╭──

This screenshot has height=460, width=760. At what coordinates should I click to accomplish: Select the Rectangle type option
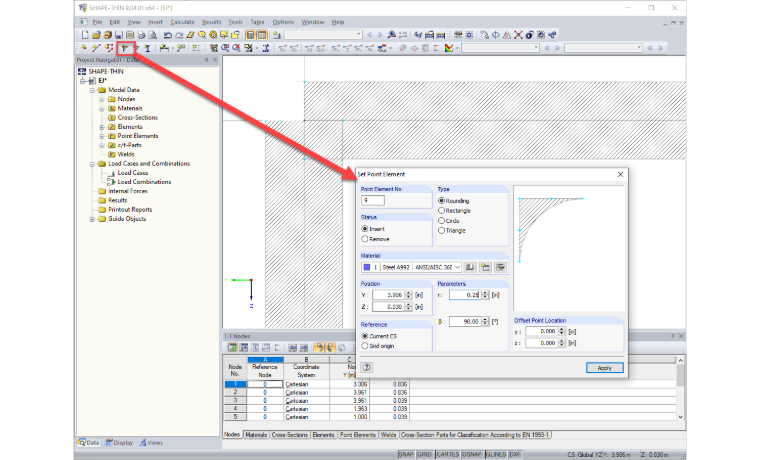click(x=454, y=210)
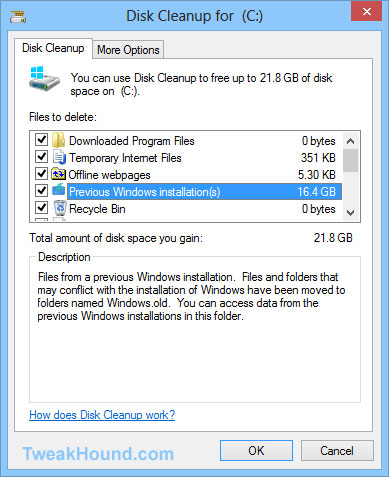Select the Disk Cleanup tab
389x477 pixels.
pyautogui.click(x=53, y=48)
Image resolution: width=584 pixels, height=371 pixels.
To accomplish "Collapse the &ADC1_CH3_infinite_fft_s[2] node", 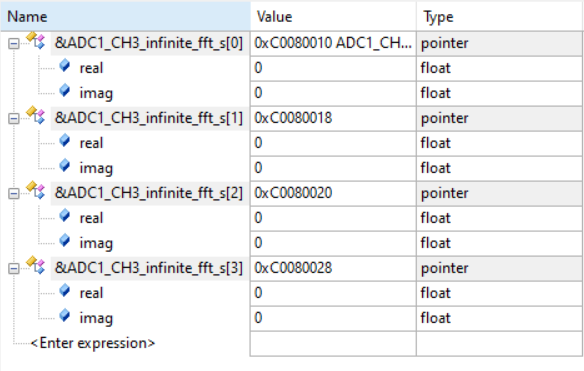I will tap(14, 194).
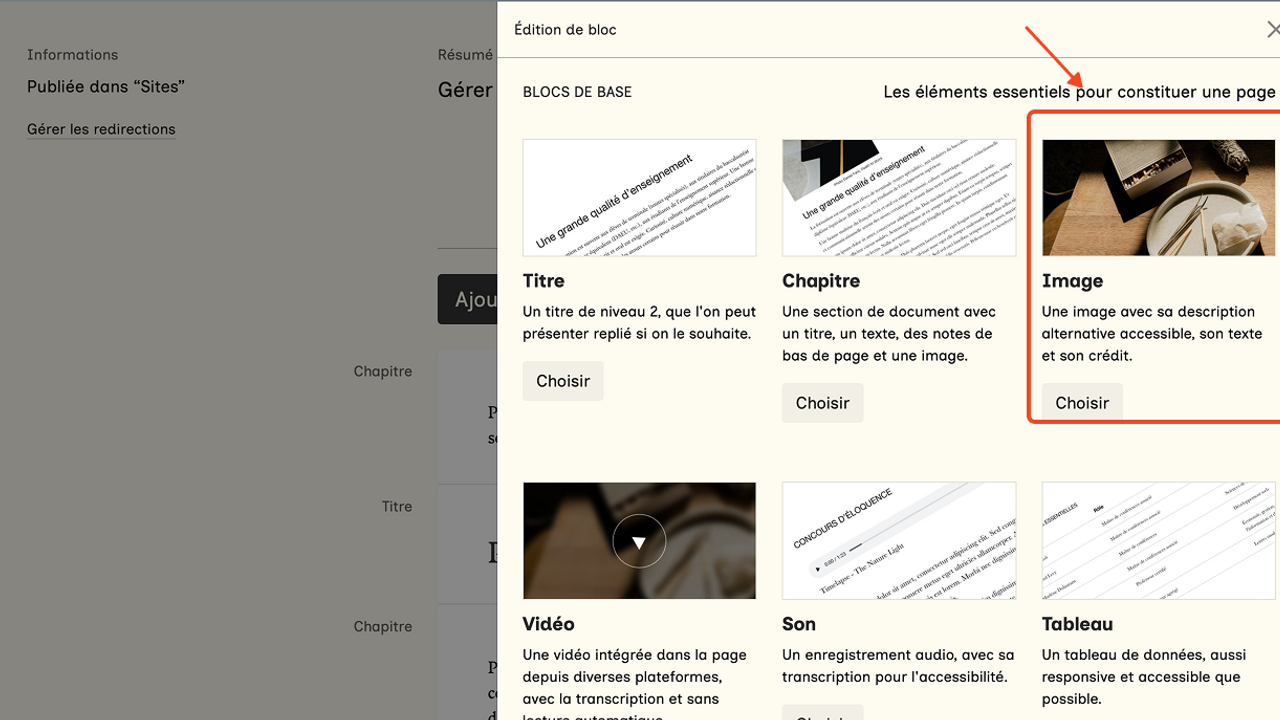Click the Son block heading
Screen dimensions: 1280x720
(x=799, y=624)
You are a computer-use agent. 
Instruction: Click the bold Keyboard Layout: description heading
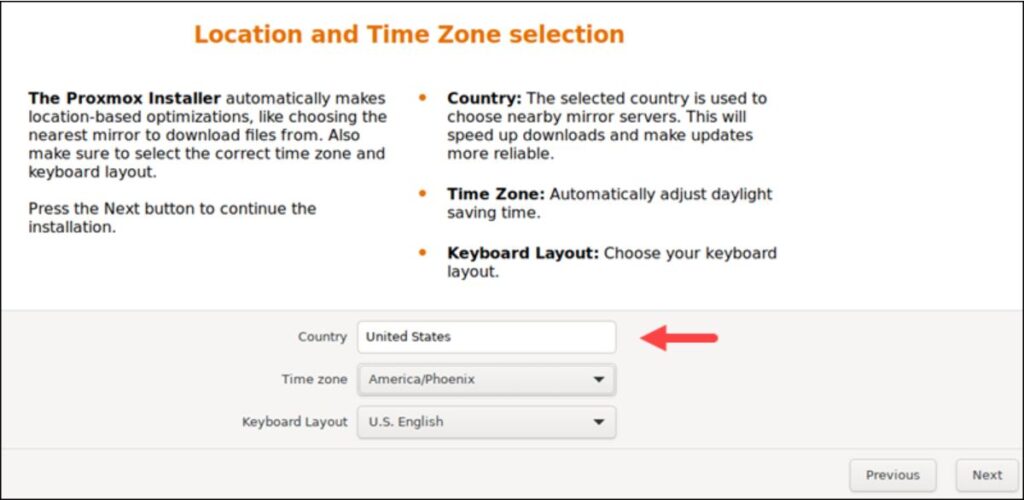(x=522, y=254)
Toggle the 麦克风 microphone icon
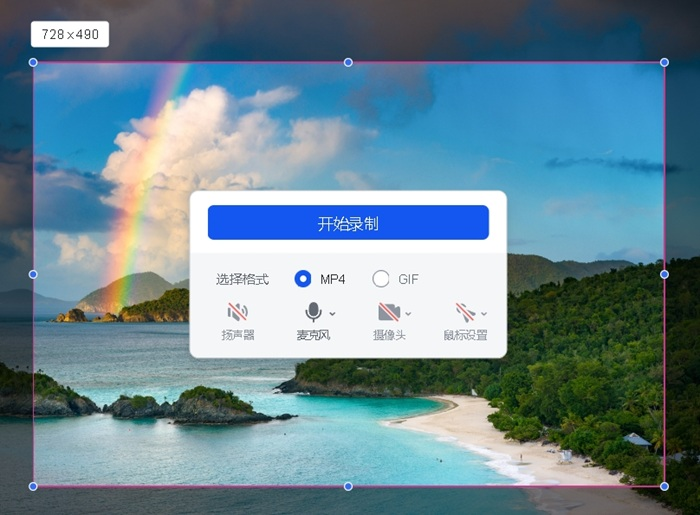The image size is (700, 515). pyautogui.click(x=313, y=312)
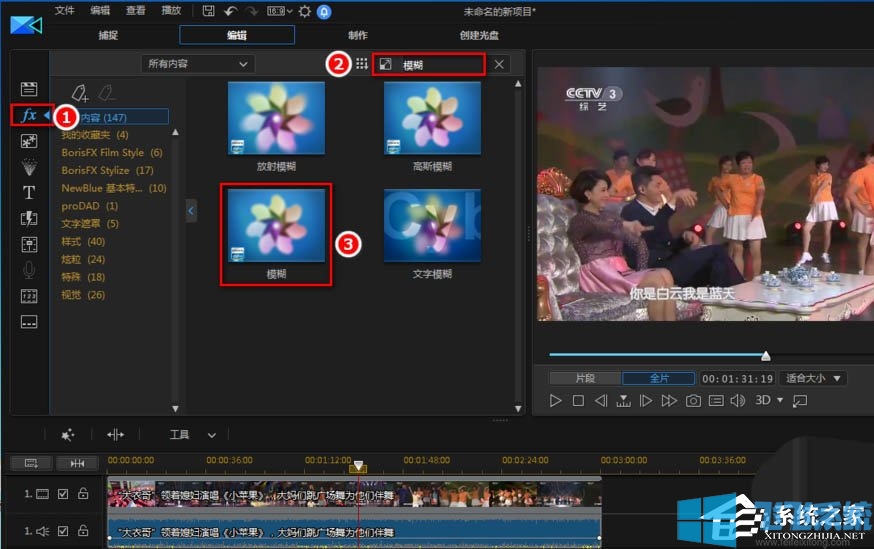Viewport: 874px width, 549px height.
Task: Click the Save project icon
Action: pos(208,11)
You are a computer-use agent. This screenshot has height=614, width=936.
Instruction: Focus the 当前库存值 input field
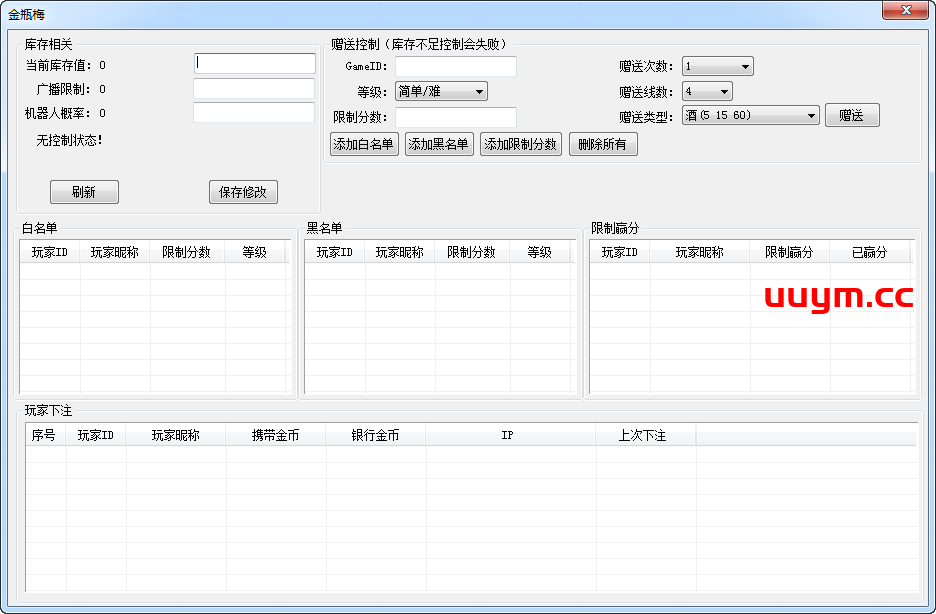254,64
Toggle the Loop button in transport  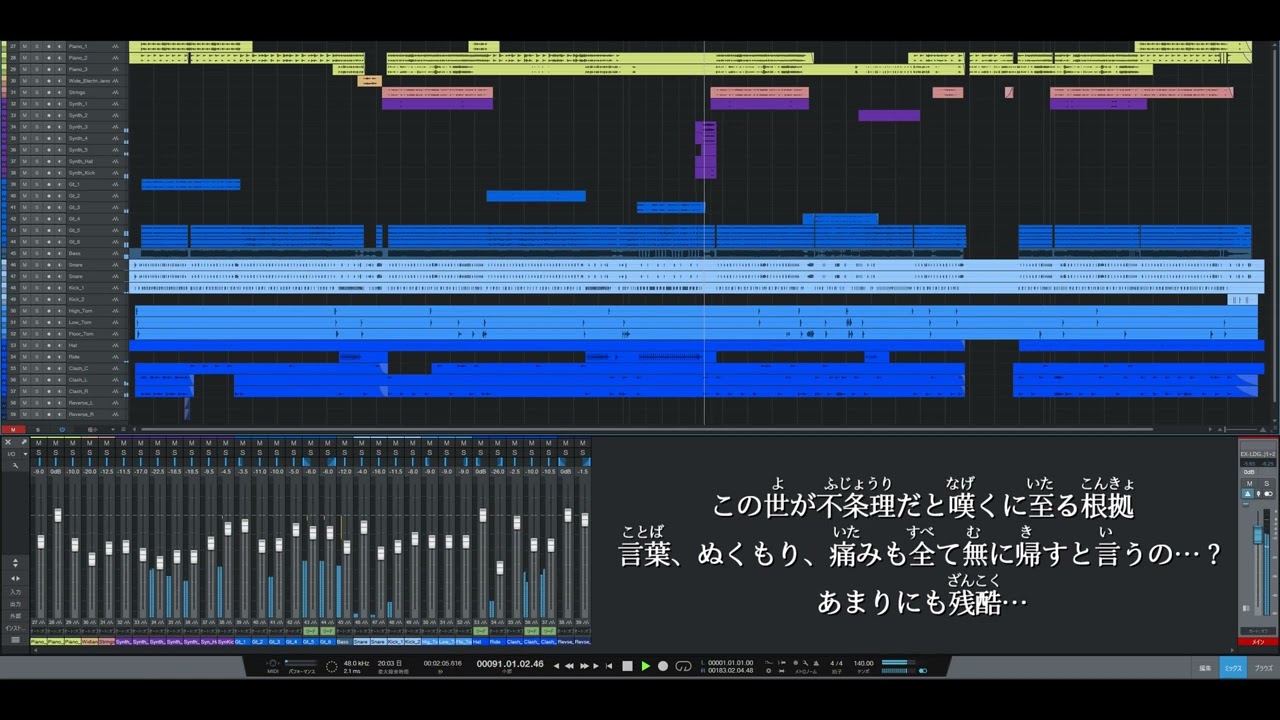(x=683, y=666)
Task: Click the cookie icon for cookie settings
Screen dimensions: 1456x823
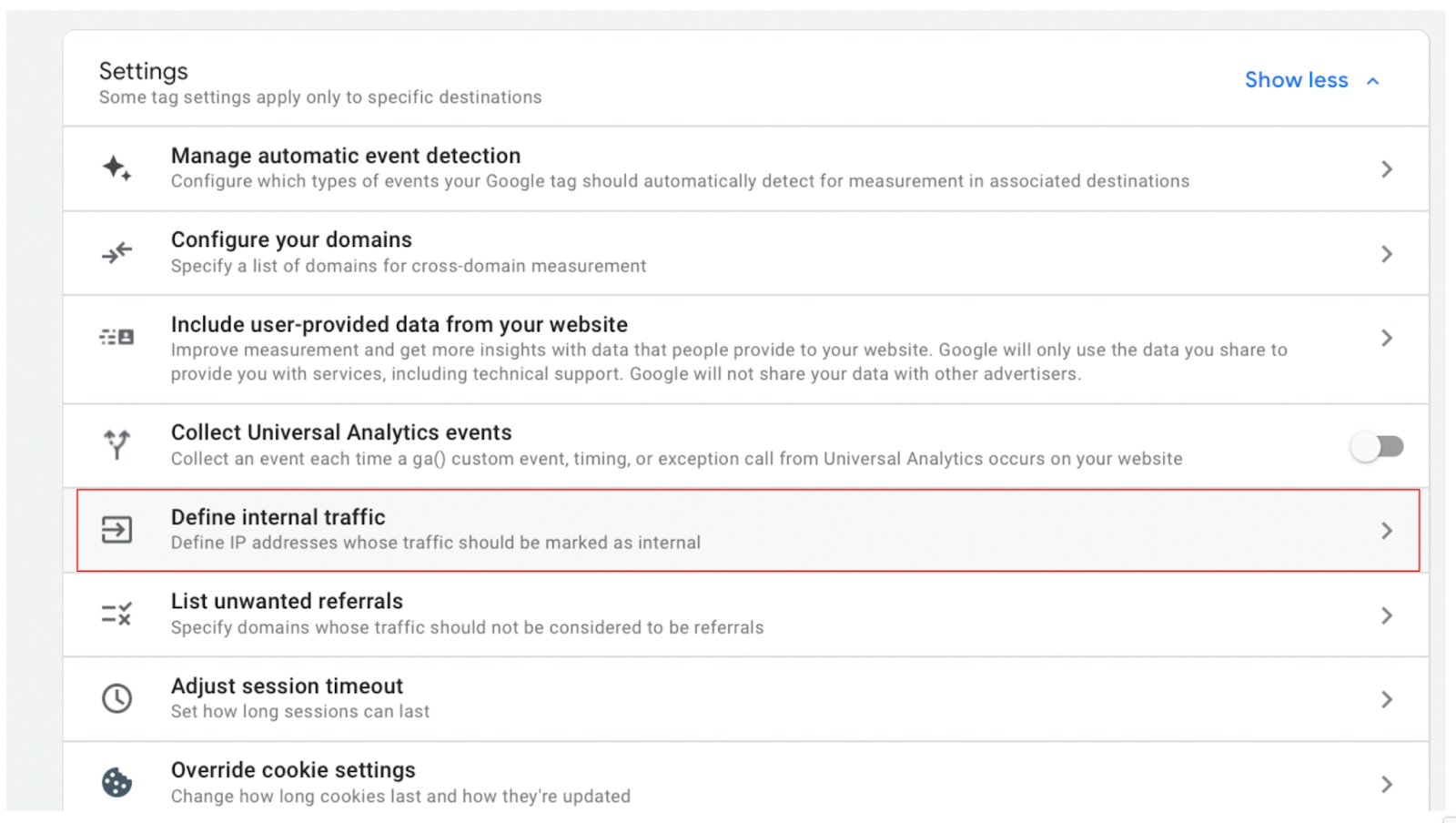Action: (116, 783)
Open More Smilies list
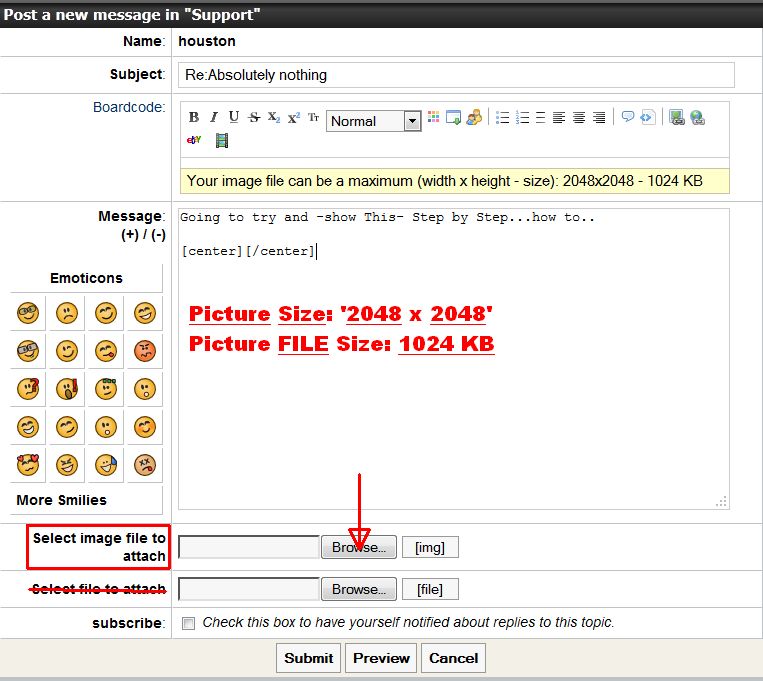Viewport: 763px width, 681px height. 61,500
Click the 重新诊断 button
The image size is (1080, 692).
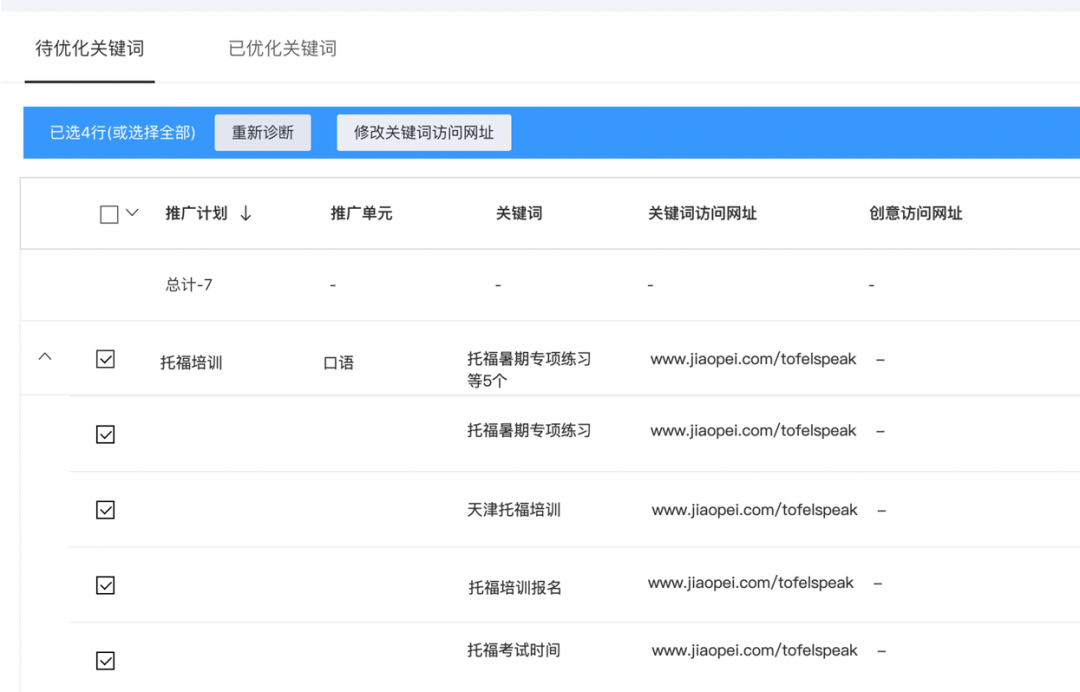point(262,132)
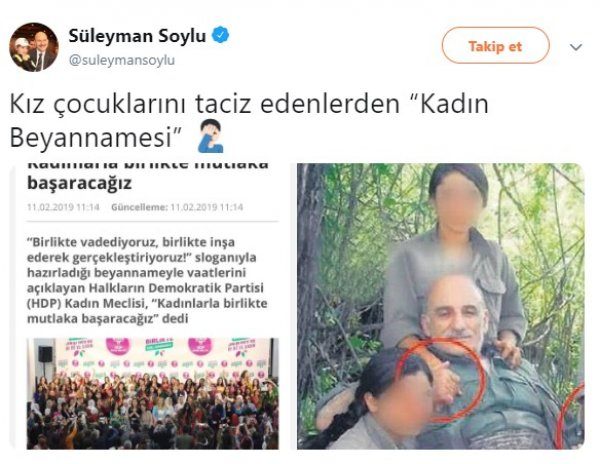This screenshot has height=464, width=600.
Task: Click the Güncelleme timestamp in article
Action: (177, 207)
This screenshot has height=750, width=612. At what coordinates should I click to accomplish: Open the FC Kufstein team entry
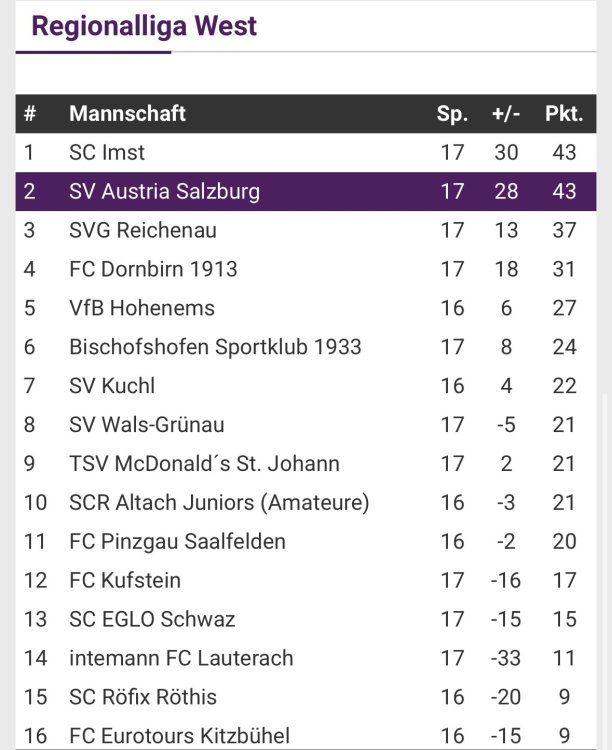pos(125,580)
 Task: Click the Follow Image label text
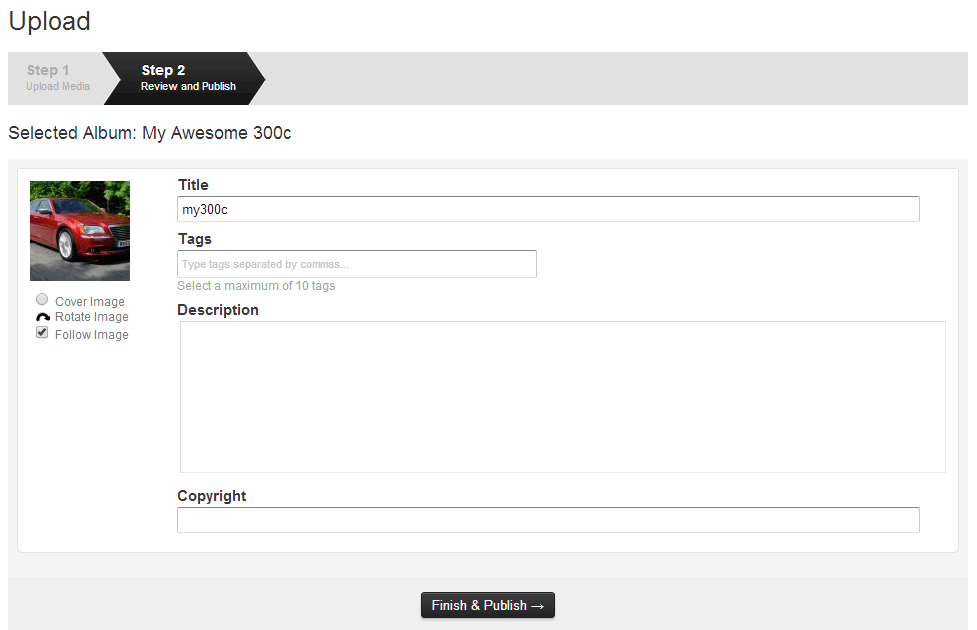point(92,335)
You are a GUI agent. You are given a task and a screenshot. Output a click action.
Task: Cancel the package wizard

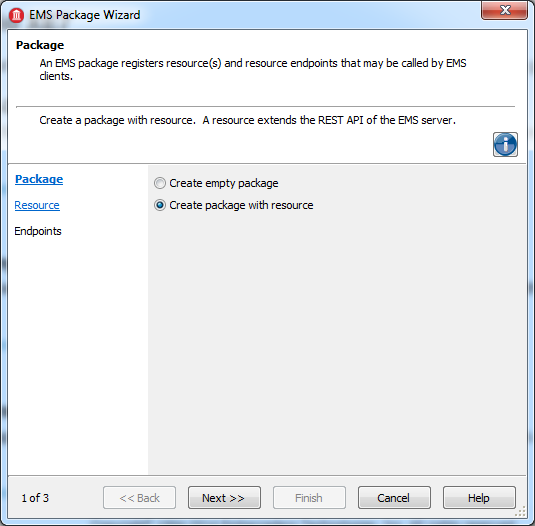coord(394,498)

╰──

_DESCRIPTION OF THE TASK_: Copy out, from the listing above, every line that contains the word "computer".

_EXERCISE RESULT_:
You are a computer-use agent. 
You are a computer-use agent. This screenshot has height=614, width=936.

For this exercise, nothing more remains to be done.